By: Mark Hanna
Posted on: March 12, 2012 at 8:30 am
Last week was certainly among the most interesting of the year. A long awaited "pullback" in the larger cap indexes finally occurred although calling it that a bit generous. The S&P 500 did not even fall a full 3% from peak; the NASDAQ showed similar although a slightly larger drop just over 3%.
Meanwhile the Russell 2000 was the most interesting of the bunch; it had been undergoing an "under the surface" correction throughout February and then finally broke out of its monthly range of 810 – 830 late last month.

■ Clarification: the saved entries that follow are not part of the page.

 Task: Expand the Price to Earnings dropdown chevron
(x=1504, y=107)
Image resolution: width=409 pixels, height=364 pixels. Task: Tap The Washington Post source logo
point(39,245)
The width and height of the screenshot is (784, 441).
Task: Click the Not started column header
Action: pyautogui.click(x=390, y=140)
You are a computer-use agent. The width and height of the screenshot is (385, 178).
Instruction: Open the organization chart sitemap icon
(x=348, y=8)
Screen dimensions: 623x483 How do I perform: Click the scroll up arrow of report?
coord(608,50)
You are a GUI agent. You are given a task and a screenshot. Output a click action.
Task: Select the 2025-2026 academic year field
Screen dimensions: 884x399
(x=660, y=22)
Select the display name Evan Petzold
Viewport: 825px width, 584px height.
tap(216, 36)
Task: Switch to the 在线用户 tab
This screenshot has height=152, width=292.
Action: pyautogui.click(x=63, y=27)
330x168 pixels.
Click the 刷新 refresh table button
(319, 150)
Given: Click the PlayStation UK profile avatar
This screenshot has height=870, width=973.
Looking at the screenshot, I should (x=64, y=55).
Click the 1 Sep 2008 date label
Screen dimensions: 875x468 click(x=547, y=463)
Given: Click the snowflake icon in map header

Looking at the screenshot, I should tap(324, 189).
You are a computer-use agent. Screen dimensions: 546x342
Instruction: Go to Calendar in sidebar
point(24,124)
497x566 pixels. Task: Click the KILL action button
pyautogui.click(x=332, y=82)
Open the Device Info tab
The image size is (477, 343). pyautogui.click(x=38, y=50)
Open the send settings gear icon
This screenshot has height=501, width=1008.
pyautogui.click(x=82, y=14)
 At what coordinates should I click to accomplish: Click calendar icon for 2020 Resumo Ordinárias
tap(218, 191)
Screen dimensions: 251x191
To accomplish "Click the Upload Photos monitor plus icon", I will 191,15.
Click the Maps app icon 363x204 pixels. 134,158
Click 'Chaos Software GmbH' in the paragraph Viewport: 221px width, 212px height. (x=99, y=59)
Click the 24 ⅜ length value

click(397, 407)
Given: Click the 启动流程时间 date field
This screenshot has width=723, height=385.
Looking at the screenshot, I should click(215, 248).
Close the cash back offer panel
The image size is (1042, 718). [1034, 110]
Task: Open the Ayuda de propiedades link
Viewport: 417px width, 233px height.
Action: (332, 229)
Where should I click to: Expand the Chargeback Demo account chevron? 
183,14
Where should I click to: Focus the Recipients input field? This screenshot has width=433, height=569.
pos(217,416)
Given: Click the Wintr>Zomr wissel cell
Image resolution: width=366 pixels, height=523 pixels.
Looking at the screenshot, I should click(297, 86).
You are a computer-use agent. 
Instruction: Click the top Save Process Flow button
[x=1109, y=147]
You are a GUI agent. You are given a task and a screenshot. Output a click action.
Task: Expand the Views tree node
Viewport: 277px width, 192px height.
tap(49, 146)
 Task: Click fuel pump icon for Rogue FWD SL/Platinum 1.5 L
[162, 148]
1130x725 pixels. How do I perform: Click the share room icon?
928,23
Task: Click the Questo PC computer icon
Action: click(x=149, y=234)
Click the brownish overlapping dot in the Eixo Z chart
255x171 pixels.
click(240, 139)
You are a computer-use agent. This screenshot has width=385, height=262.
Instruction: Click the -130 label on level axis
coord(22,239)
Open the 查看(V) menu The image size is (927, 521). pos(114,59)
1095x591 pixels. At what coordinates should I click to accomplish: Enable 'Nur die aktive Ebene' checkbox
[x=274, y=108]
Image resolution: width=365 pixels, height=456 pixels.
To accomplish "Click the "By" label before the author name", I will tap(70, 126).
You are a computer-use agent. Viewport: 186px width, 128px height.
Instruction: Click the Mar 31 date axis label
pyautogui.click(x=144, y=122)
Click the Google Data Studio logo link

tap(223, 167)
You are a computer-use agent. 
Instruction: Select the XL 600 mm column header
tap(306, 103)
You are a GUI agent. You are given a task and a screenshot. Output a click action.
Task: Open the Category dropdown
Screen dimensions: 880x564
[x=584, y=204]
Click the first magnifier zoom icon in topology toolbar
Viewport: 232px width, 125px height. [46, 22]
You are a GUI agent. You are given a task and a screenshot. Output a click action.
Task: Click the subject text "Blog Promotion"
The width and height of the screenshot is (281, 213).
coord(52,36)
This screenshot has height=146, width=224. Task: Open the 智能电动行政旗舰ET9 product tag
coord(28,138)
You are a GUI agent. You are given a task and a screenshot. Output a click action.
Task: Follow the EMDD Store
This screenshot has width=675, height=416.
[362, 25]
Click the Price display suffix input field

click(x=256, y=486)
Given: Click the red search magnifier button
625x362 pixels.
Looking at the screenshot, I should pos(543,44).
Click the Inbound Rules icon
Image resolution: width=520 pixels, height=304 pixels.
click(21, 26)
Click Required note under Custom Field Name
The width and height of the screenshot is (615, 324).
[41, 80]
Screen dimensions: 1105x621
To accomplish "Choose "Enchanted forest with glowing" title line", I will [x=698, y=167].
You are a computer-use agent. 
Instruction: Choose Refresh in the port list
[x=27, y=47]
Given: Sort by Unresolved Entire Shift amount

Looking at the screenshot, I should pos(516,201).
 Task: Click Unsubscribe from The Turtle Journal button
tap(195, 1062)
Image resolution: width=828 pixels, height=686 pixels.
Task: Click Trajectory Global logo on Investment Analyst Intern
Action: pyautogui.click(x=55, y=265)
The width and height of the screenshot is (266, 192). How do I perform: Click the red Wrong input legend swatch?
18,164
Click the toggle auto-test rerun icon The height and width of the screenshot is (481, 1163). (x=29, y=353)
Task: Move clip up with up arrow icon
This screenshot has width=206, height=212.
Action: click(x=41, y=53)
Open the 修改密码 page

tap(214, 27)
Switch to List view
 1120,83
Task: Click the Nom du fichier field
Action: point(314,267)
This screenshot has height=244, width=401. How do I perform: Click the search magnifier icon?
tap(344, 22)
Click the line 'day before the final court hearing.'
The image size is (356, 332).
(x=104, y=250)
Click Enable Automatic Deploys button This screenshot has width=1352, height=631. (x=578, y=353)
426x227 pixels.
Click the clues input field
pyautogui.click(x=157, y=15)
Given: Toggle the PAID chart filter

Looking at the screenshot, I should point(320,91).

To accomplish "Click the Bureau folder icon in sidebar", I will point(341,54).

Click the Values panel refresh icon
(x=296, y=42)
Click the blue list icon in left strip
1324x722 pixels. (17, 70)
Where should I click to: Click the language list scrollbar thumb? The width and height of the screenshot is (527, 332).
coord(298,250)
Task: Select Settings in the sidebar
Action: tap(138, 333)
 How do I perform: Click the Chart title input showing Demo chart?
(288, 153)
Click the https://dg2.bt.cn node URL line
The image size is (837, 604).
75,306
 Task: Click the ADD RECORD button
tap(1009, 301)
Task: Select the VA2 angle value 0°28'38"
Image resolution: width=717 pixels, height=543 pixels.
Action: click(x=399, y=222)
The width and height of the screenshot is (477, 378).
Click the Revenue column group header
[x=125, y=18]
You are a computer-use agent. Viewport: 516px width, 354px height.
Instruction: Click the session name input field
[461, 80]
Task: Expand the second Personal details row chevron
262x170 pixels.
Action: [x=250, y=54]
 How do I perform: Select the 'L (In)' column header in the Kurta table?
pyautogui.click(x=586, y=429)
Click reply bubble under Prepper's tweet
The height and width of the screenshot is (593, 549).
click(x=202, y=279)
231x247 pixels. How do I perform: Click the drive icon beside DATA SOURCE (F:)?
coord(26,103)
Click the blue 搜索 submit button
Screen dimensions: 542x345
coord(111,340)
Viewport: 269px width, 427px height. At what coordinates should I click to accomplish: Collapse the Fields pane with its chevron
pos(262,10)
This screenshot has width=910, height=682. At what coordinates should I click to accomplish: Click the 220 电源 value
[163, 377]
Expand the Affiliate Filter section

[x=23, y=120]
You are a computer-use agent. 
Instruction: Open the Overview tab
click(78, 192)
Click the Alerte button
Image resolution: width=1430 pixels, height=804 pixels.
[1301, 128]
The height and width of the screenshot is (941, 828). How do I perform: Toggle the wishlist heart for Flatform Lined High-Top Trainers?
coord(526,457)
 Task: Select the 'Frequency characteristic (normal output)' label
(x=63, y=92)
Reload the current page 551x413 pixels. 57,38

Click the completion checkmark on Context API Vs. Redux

Unlike the other indexes it actually fell down to (and through) its 50 day moving average before staging a dramatic three day rally in the latter part of last week.
This can be looked at, in one of two ways – (a) the correction already took place in February/early March "under the surface" or (b) the market has been led by fewer and fewer names, other than the snapback, 'oversold' rally late last week in the R2K. Depends where you sit of course.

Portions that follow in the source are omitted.